A Sound Education – affordable and accessible – or not!
By Mohammad Shakir
Some of you may know about that many private schools in the UK are registered charities – in fact a quick search on the Charity Commission website shows that over 25,000 organisations are educational in nature. Whether they are after school clubs, scouts or pre-school play groups; all organisations are involved in supporting the education and development of the youth today.
What you may not know is that expensive private schools such as Eton College, University College School and Highgate School are all registered charities. One of these private institutions, Fettes College in Edinburgh is under threat of losing its charitable status unless it greatly increases access for poorer students within the next 18 months. The school charges over £9,000 per term for boarding pupils and little over £7,000 for day pupils.
For a charity to have charitable status, it has to demonstrate that it provides public benefit. While the fact that admission and boarding fees Fettes is seen as a barrier to an education at the school, the question remains – should schools which charge fees, close to the price of one year at university keep their charitable status.

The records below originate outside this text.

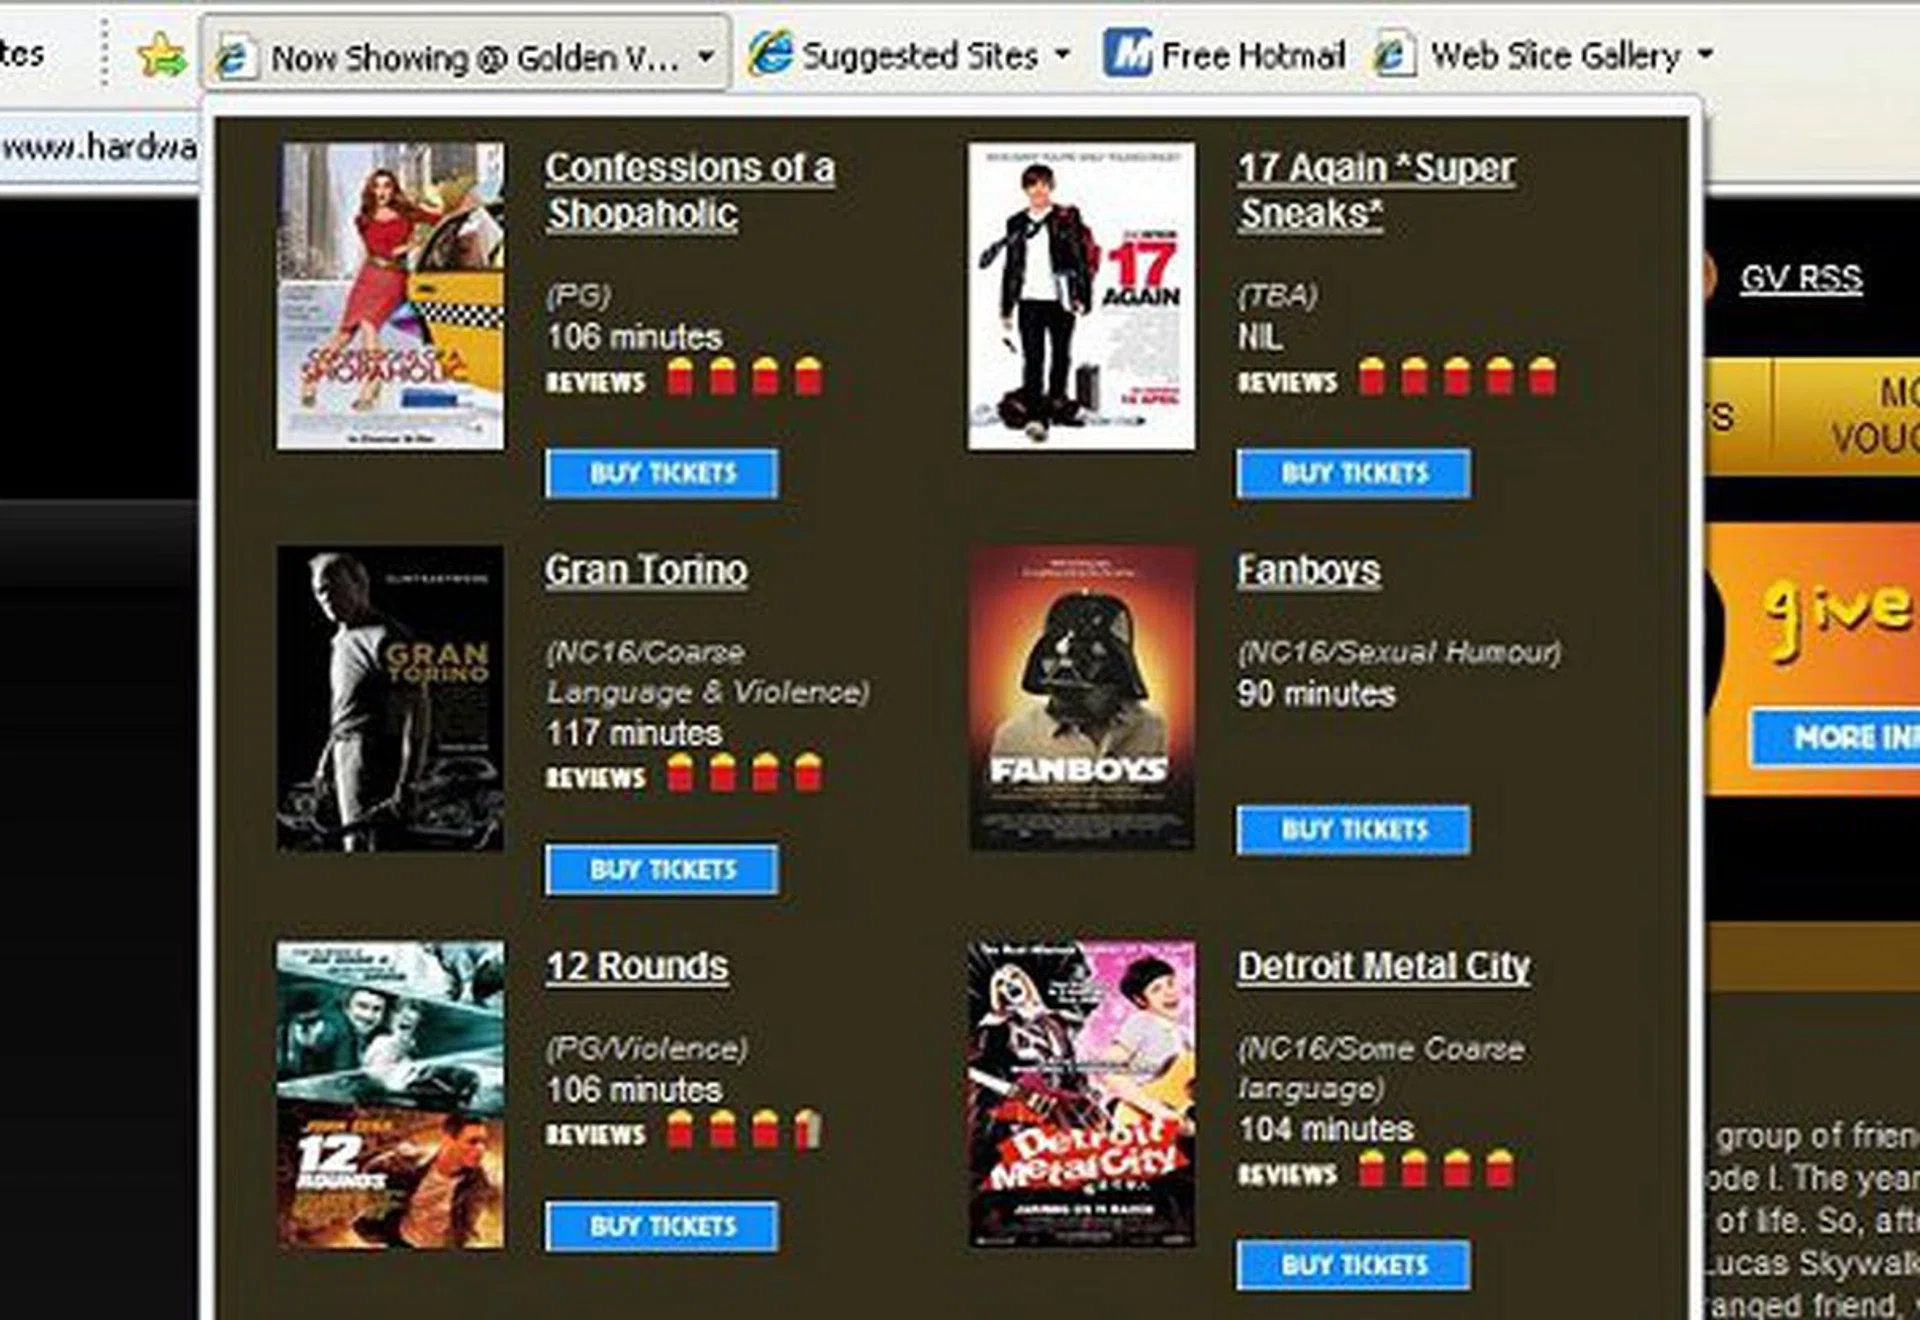Click the Suggested Sites IE icon
Screen dimensions: 1920x1320
771,53
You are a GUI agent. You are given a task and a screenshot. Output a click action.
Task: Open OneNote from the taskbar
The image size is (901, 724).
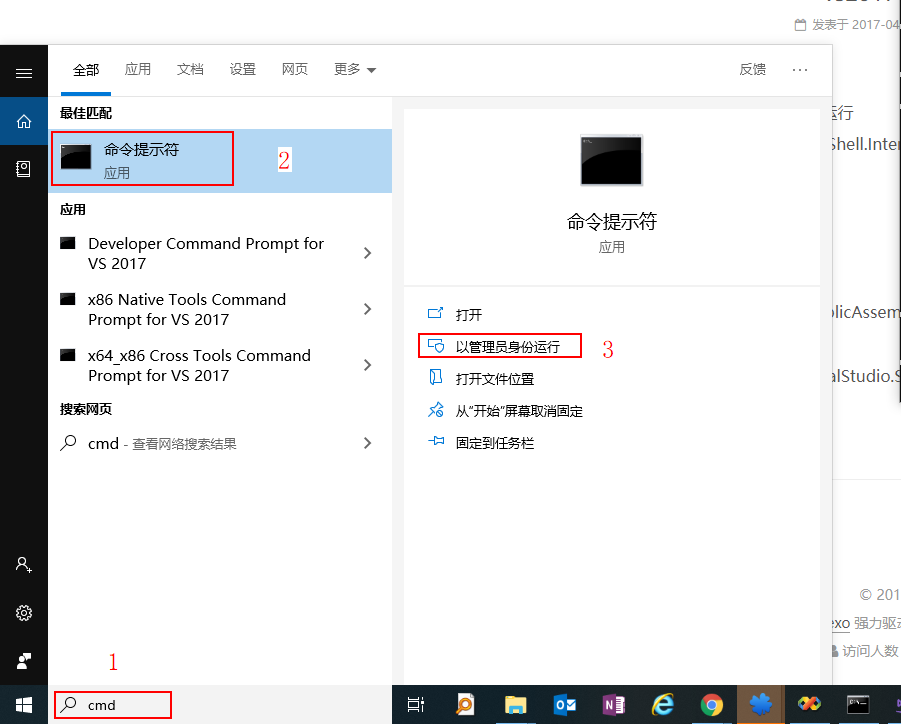pyautogui.click(x=614, y=704)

I feel that schools in general offer an immediate public benefit to pupils by the fact that they are a place to learn – so schools are welcome to a charitable status on that ground. But the question of access is one that needs to be looked at. There are many state schools which offer a rounded and engaging education for many children, which are over subscribed. A private school is an option which parents should be able to consider as a viable alternative to over subscribed state schools – if the child shows the aptitude and willingness to make the most of their education.